━━ SELECTED EXTRACT

Media Effects Research Lab - Research Archive

The Effects of Affective Framing and Interactivity on Persuasive e-Learning

Student Researcher(s)

Jacob Oury (Ph.D Candidate);

Srishti Gupta (Ph.D Candidate);

Faculty Supervisor

This paper was based on a project as part of the “COMM517 Psychological Aspects of Communication Technology” course.

INTRODUCTION

In this study we explore how psychological mechanisms of persuasive design are affected by interactivity and message framing for information presented to users through an interactive article about user experience and usability. We used a 3 (Message Interactivity: High/Medium/Low) x 2 (Framing: Gain/Loss) factorial experiment (N=126) to determine whether interactivity and framing would have differential effects on the value that a person placed on user experience and usability after reading the interactive article. We found that changing interactivity was associated with changes to value proposition, but there was no effect found for framing on the subjects’ value proposition for user experience and usability.

RESEARCH QUESTION / HYPOTHESES

H1: Positive framing will show greater value proposition than negative framing.

H2: Higher interactivity will be correlated with higher value proposition, particularly for low-involvement users.

H3: Interactivity will be correlated with higher interface assessment scores.

H4: Elaboration will differ across interactivity conditions and higher elaboration will be associated with a higher value proposition.

RQ1: How do interactivity and framing affect value proposition and self-reported elaboration?

METHOD

We developed a 3 (Message Interactivity: High/Medium/Low) x 2 (Framing: Gain/Loss) fully factorial, between-subjects experiment on Mechanical Turk to find out how interactivity and framing would affect the value proposition of users of a simple, interactive website to learn about the basics of usability. The participants were directed to an interactive website where they were instructed to read through a brief article about the basic of usability. After this, they completed a post-survey.

RESULTS

We found that the framing manipulation did not results in significant differences for any outcomes variables, including the primary dependent variable perceived value. We could not support any findings about framing which led us to dismiss H1. We also were unable to establish an effective manipulation with framing using our manipulation check questions. We also analyzed interactivity’s effects on perceived value of usability. We found that H2 was partially supported; the high interactivity condition had the highest perceived value, though low interactivity was second highest. Our framing manipulation check for interactivity, perceived interactivity, did not show significant group differences however which tempers these results. Our comparisons for interactivity condition on elaboration and interface assessment also did not show significant differences which led us to dismiss H3 and H4. There was no significant interaction found between interactivity and framing, which was our research question. Finally, we used the PROCESS model and found significant mediating effects of elaboration, interface assessment, and issue involvement on perceived value though the model was overall not significant.

━━━━
━━ DATASET CONTENT

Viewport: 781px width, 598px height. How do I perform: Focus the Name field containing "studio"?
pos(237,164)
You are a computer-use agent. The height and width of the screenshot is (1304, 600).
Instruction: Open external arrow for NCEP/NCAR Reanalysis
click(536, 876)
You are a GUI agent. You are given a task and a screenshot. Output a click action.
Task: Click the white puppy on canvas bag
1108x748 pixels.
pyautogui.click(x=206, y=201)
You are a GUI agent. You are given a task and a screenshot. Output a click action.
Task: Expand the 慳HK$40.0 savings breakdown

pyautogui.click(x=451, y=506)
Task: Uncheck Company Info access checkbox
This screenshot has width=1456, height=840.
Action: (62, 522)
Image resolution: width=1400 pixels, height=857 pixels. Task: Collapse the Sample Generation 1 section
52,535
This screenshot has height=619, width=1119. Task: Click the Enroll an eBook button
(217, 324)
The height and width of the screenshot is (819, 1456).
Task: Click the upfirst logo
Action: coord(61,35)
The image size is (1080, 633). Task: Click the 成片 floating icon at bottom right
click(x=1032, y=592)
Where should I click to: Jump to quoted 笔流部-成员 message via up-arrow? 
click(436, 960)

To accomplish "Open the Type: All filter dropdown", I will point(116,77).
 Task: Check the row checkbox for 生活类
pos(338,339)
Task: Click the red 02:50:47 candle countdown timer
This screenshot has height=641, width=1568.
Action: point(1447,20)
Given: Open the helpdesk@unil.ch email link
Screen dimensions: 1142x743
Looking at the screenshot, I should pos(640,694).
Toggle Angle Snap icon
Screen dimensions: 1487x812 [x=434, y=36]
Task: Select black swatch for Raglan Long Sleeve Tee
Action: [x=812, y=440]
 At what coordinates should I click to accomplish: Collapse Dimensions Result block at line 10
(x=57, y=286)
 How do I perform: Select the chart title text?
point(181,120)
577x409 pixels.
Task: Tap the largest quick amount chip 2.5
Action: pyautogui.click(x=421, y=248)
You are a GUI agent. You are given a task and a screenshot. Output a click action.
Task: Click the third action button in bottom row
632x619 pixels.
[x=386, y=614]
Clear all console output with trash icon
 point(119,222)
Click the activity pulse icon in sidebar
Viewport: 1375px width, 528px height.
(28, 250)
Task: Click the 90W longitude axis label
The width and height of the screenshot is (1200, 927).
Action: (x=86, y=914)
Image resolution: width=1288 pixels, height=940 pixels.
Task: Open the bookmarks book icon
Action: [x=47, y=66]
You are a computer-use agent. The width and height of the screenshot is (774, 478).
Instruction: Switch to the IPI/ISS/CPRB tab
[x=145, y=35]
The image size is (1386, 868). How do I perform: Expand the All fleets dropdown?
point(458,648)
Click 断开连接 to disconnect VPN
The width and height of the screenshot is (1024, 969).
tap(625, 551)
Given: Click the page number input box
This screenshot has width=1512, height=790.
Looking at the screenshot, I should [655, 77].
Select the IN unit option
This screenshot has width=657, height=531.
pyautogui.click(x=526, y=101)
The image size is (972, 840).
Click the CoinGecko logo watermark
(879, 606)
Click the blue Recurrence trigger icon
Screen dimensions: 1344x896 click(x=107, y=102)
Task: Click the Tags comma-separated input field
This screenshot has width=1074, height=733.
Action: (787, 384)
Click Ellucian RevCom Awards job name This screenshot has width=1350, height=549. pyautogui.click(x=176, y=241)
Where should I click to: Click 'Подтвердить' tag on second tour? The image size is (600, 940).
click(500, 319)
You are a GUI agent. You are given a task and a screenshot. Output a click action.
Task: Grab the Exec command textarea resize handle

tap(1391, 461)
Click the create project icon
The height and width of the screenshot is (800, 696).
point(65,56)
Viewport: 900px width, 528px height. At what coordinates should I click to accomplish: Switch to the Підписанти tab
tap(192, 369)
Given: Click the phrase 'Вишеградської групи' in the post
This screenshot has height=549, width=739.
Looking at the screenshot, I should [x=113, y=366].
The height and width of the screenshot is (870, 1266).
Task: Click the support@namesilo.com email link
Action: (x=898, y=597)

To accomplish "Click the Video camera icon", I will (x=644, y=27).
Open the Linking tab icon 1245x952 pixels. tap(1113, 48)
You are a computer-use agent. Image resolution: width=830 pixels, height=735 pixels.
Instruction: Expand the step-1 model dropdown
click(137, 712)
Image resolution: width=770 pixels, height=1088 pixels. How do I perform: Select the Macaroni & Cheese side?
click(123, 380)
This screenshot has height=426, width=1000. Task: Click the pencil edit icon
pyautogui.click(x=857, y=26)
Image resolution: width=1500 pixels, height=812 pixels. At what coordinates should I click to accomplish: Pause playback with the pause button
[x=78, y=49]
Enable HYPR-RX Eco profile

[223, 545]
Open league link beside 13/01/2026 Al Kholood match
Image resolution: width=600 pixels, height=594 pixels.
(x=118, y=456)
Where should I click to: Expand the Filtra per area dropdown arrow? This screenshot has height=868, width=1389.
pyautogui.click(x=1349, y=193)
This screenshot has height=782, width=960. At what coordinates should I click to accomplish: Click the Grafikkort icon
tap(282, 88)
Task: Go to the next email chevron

━━━━

_WHAT IS NEEDED_
Please answer these questions on the study summary, each on its own line:
1. How many participants took part in the experiment?
2. On what platform was the experiment conducted?
3. Which interactivity condition produced the second-highest perceived value?
These rows have no connection to the study summary.

_TASK ANSWER_
1. 126
2. Mechanical Turk
3. Low interactivity